**Brief 1:** In the Kemira AGM release, on what date will the dividend be paid out?
**Brief 2:** Print the part of the Kemira AGM release starting with "Dividend payment" and going on through "April 2, 2012.".

**Source:**
___
Kemira's AGM: Jukka Viinanen elected as new chairman of the Board of Directors, dividend proposal of EUR 0.53 approved

3/21/2012, 3:15 PM (Source: GlobeNewswire)
Kemira Oyj
Stock exchange release
March 21, 2012 at 4.15 pm (CET+1)

The Annual General Meeting of Kemira Oyj ("Kemira") approved the Board proposal
of a EUR 0.53 dividend per share for the financial year 2011. The Annual General
Meeting elected six members (previously seven) to the Board of Directors. Annual
General Meeting reelected Elizabeth Armstrong, Winnie Fok, Juha Laaksonen,
Kerttu Tuomas and Jukka Viinanen to the Board of Directors and elected Jari
Paasikivi as a new member. Jukka Viinanen was elected as the Board's chairman
and Jari Paasikivi was elected as vice chairman.

Mr. Jari Paasikivi (b. 1954). M.Sc. (Econ.) is currently working as President
and CEO of Oras Invest Ltd. He is currently also the Chairman of the Board of
Tikkurila Oyj and Uponor Oyj and a Board member of Oras Oy.

Dividend payment

The per-share dividend of 0.53 EUR will be paid to a shareholder who is
registered in the Company's Shareholder Register maintained by Euroclear Finland
Ltd on the dividend record date, March 26, 2012. The dividend will be paid out
on April 2, 2012.

Remuneration of the Chairman, the Vice Chairman and the members of the Board of
Directors

The Annual General Meeting decided that the remuneration paid to the members of
the Board of Directors will be as follows: the Chairman will receive 74,000 euro
per year, the Vice Chairman 45,000 euro per year and the other members 36,000
euro per year. A fee payable for each meeting of the Board and its committees
will be for the members residing in Finland 600 euro, the members residing in
rest of Europe 1,200 euro and the members residing outside Europe 2,400 euro.
Travel expenses are paid according to Kemira's travel policy.

In addition, the Annual General Meeting decided that the annual fee be paid as a
combination of the company's shares and cash in such a manner that 40% of the
annual fee is paid with the company's shares owned by the company or, if this is
not possible, shares purchased from the market, and 60% is paid in cash. The
shares will be transferred to the members of the Board of Directors and, if
necessary, acquired directly on behalf of the members of the Board of Directors
within two weeks from the release of Kemira's interim report January 1 - March
31, 2012.

The meeting fees are to be paid in cash.

Election and remuneration of the auditor

Deloitte & Touche Ltd. was elected as the Company's auditor APA Jukka
Vattulainen acting as the principal auditor. The Auditor's fees will be paid
against an invoice approved by Kemira.

Amendment of Article 5 and Article 13 of the Articles of Association

Article 5 and Article 13 of the current Articles of Association were amended as
follows.

Article 5

The following sentence was deleted: "A person who has reached the age of 68 at
the time of the election, cannot be elected as member of the Board."
___
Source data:
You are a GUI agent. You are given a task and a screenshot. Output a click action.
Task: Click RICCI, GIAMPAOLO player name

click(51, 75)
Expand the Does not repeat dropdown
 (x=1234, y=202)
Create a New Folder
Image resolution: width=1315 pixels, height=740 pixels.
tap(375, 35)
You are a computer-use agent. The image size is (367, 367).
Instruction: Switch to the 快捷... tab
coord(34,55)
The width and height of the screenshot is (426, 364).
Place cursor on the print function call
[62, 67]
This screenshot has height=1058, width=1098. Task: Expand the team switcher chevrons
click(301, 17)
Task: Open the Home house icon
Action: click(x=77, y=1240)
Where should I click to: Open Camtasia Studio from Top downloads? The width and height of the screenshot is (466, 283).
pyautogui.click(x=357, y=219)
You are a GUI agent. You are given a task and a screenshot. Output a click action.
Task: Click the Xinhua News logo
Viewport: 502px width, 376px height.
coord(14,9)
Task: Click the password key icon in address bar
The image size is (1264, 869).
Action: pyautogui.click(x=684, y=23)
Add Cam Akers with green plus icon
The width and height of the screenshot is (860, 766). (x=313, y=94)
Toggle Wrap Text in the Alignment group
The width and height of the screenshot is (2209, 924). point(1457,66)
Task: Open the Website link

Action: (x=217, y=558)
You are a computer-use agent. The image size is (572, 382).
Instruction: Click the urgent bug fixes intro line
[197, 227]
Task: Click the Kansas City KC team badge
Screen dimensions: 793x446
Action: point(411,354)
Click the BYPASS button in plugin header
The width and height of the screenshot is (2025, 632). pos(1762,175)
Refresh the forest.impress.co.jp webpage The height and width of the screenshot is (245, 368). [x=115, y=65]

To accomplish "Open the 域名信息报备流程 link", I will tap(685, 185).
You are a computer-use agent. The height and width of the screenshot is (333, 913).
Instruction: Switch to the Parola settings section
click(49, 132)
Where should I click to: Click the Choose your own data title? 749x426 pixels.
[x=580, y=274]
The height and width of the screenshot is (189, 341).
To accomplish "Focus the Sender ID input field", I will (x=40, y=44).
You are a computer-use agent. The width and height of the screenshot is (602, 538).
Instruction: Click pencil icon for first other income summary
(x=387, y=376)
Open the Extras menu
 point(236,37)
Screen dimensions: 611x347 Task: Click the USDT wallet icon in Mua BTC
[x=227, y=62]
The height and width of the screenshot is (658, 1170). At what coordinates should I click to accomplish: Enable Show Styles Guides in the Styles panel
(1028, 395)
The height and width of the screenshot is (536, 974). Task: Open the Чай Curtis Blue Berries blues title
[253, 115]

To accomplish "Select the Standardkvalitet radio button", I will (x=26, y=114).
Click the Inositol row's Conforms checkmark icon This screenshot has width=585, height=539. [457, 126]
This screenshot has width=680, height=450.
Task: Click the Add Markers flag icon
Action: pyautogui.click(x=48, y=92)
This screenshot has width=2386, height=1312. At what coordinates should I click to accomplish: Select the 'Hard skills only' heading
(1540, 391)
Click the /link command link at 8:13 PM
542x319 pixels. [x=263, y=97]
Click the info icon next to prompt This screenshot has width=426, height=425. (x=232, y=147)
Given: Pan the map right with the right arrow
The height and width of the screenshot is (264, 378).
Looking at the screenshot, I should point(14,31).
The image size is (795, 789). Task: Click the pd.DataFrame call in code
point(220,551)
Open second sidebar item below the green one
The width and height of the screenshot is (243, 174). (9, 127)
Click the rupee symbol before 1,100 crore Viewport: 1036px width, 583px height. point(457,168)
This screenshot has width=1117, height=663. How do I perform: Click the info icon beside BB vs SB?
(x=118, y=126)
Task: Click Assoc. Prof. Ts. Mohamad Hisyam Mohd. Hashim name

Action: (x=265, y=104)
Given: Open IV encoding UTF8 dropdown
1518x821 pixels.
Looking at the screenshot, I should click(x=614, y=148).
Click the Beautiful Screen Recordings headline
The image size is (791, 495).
___
**Written response 1:** April 2, 2012

**Written response 2:**
Dividend payment

The per-share dividend of 0.53 EUR will be paid to a shareholder who is
registered in the Company's Shareholder Register maintained by Euroclear Finland
Ltd on the dividend record date, March 26, 2012. The dividend will be paid out
on April 2, 2012.